Pte Albert Smith, 27481, 1st Battalion Bedfordshire Regiment, was the second son of George and Sophia Smith, of 73 North Street, Luton, to be killed in action on the Somme within four days. He died on July 22nd, 1916, at the age of 21.
His brother, Cpl Frederick Smith, 6289, 2/4th Royal Berkshire Regiment, was killed on July 19th at the age of 24.
Pte Smith had been in the Army only four months, having been drafted as a "Derby" recruit. Prior to enlistment he had worked for blockmaker Mr F. Webb, of Lancrets Path.
Pte Ernest George Foord, 27058, 1st Battalion Bedfordshire Regiment attached to the 10th Battalion Worcestershire Regiment, was killed in action on July 22nd, 1916, after serving only three weeks on the Somme. He was aged 29.
Cpl Fred Smith, 6289, 2/4th Battalion Royal Berkshire Regiment, was killed in action on the Somme on July 19th, 1916. He was aged 24 and one of five sons of Thomas George and Sophia Smith, of 73 North Street, Luton, serving with the Colours.
The Rev A. R. Tucker, a Church of England Chaplain, wrote to Mrs Smith to inform her of the death of her son. He wrote: "I have buried him in a cemetery for British troops. A cross will be erected to his memory over the grave."
Second-Lieut Arthur Haworth, King's Liverpool Regiment, attached to the Machine Gun Corps, was killed in action rallying his men against a German counter-attack on the Somme on July 19th, 1916. He was aged 20.
Pte Albert Ford, 25327, 2nd Battalion Bedfordshire Regiment, died on July 17th, 1916, of wounds sustained on the Somme. He was aged 19 and the second son of John and Emma Ford, of 48 Burr Street, Luton, to die on the battlefield.

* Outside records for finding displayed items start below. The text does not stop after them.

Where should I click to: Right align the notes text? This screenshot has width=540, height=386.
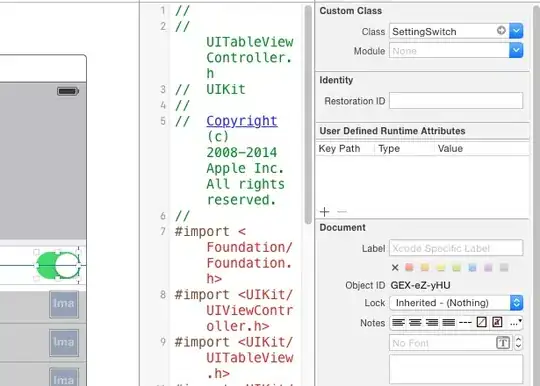(x=432, y=323)
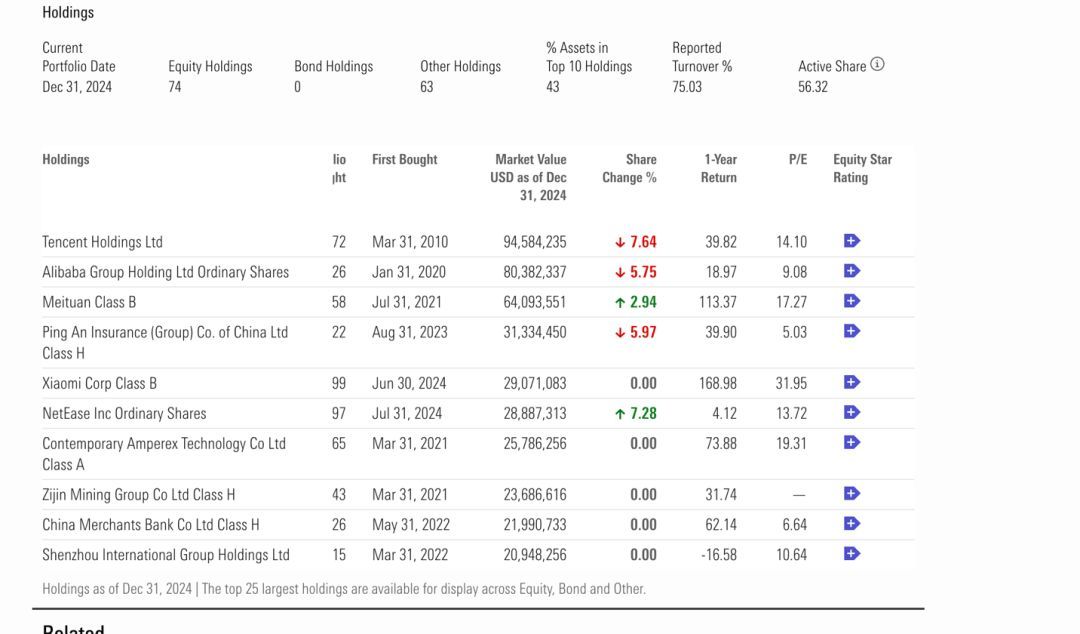Open star rating icon for Tencent Holdings
Screen dimensions: 1080x634
pyautogui.click(x=851, y=241)
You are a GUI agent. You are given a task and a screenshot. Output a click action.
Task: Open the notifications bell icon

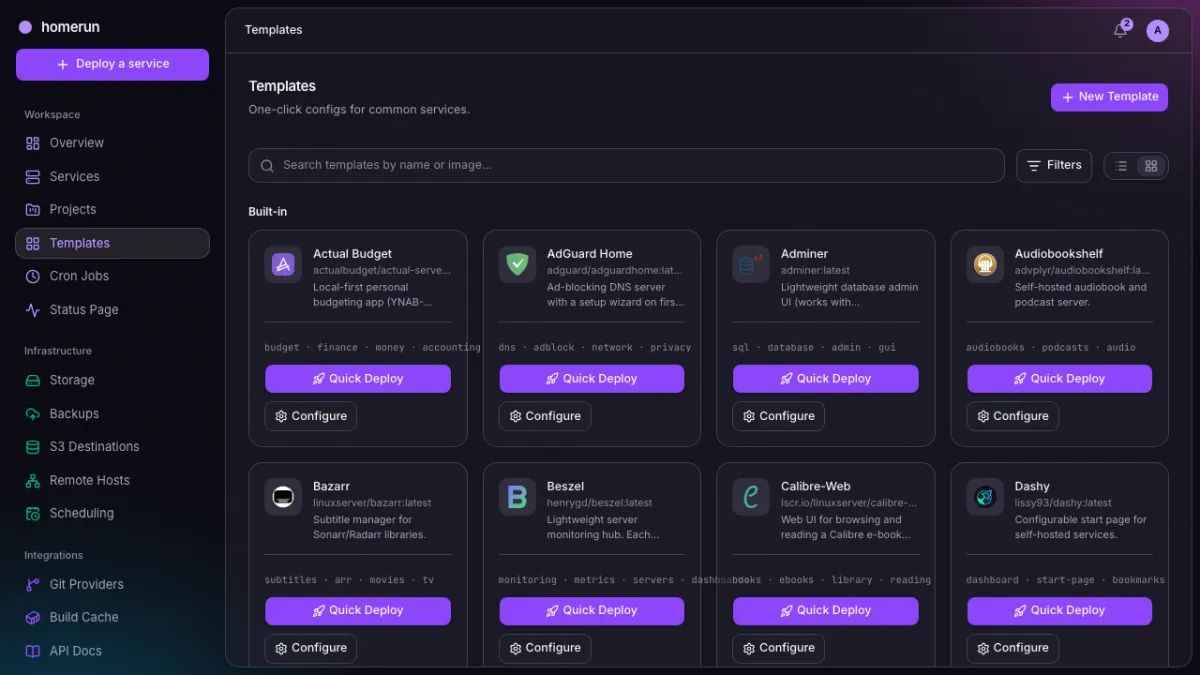[1121, 30]
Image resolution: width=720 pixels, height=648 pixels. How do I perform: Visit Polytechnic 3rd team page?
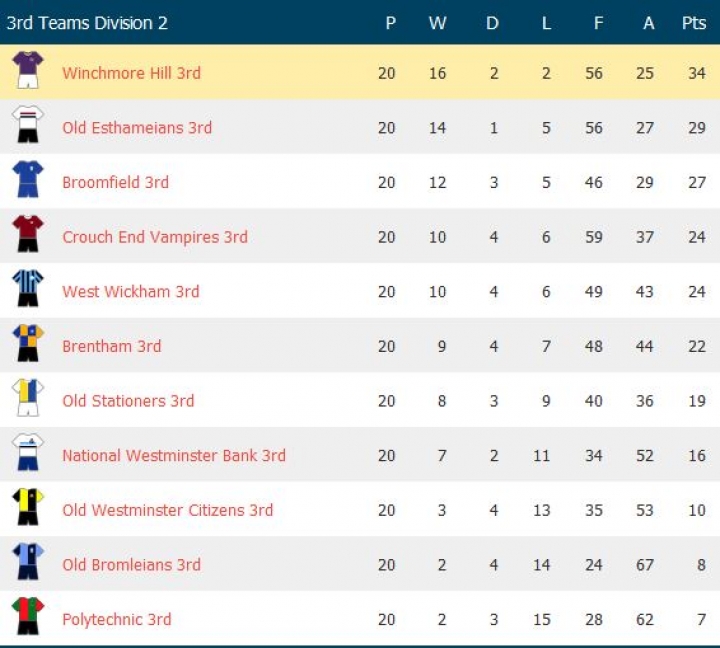point(116,620)
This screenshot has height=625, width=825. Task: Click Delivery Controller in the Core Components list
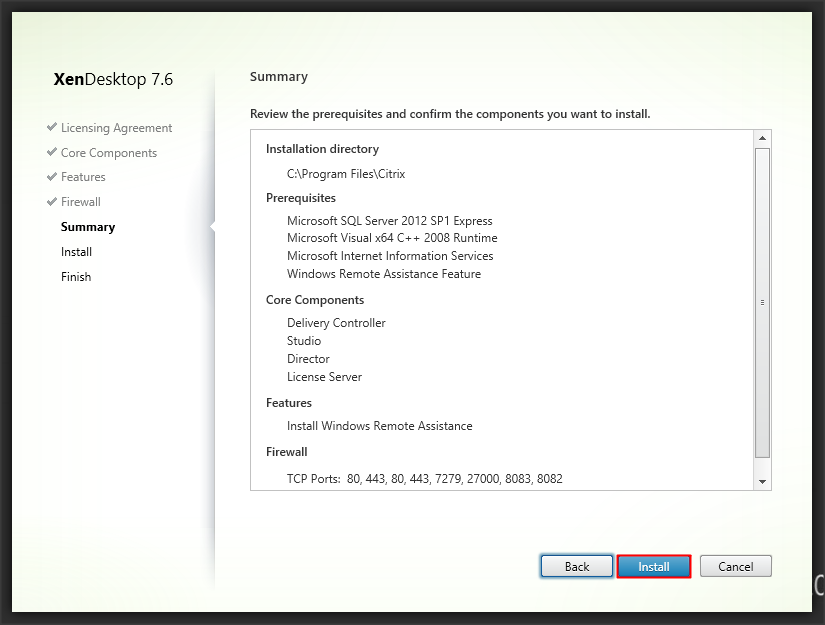tap(336, 323)
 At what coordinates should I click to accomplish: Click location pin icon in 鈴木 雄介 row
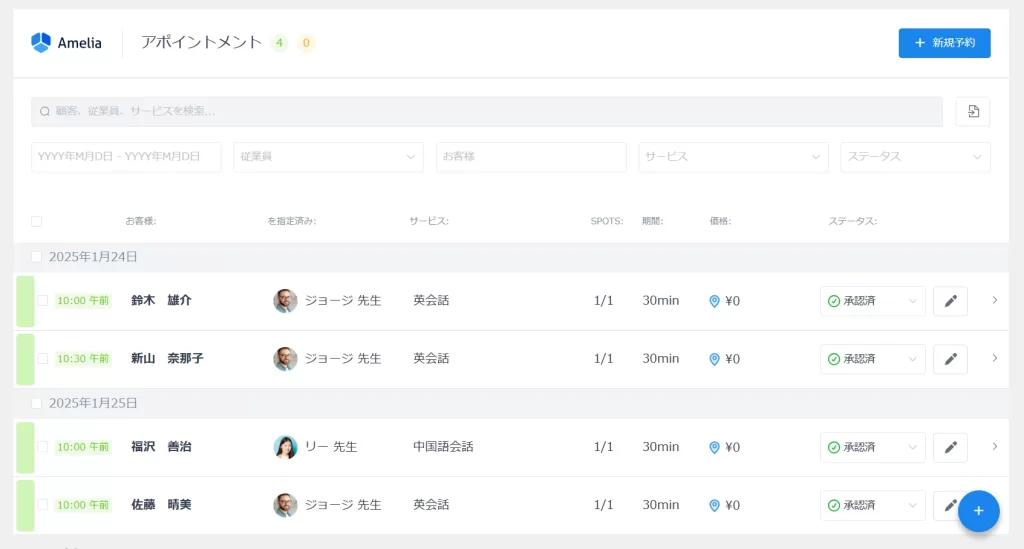[x=714, y=301]
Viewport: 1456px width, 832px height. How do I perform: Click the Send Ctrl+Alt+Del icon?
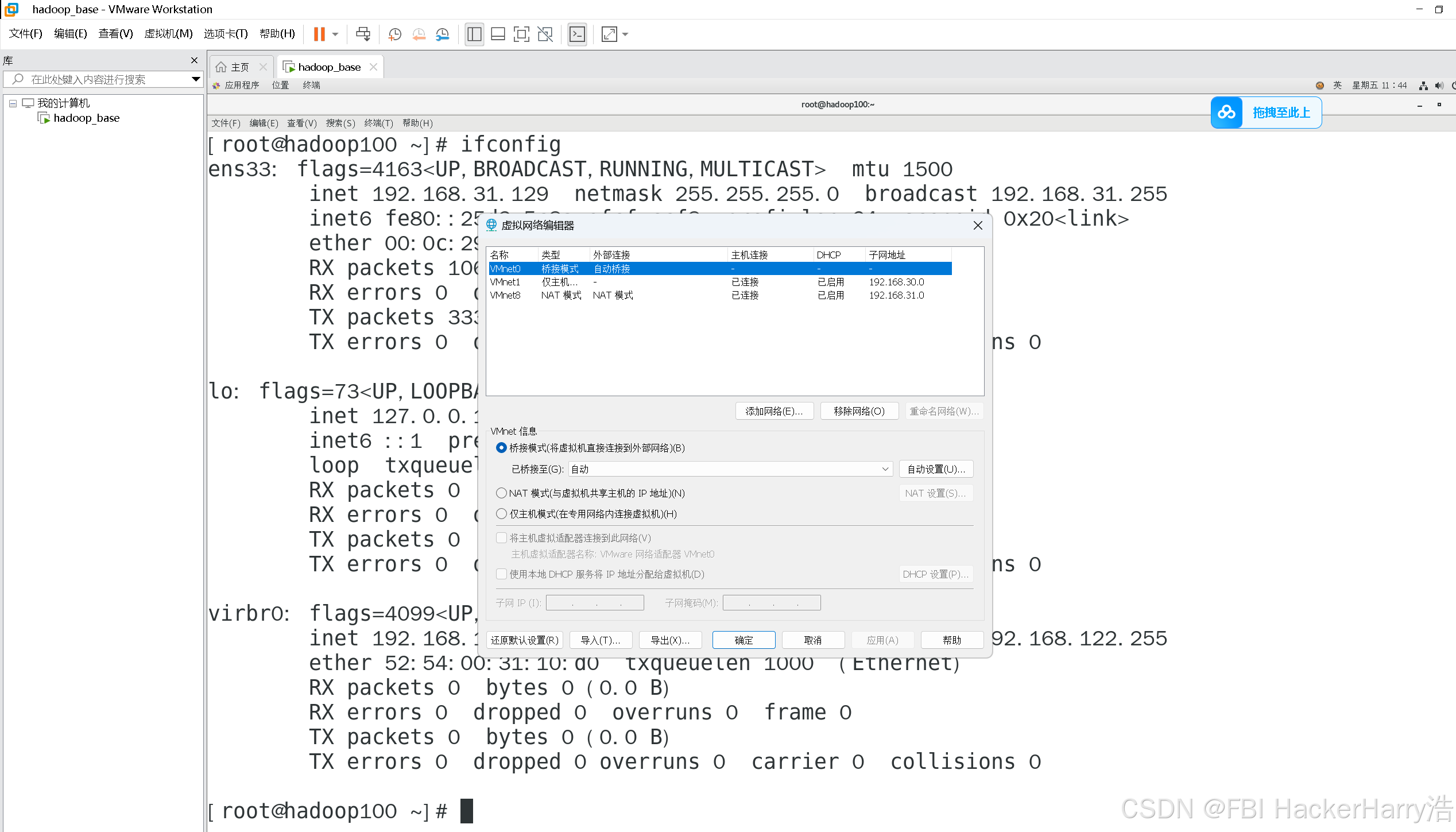tap(363, 34)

Pte Ford was a "Derby" recruit and was called up five months previously. He was drafted into the Bedfords and had been at the Front only a short time. A letter from the Record Office to his mother said he son had been buried in the Dive Copse Cemetery,
Before enlisting he work at the bleaching and dyeing firm of Mr Stewart Hubbard.
Father of ten children, Pte Alfred George Brown, 21170, 7th Battalion Northamptonshire Regiment, was killed in action on the Somme on July 16th, 1916. He was aged 38, and his enlistment documents stated that he was fit for home service only.
Pte Walter George Bryan, 18238, 6th Battalion Bedfordshire Regiment, was presumed killed in action on the Somme on or after July 15th, 1916. He was aged 30.
Pte Bryan is included on the Luton Roll of Honour but without an address. Military records also say he resided in Luton and enlisted at Bedford, but there were no reports in the Luton Press about him or his death around that time.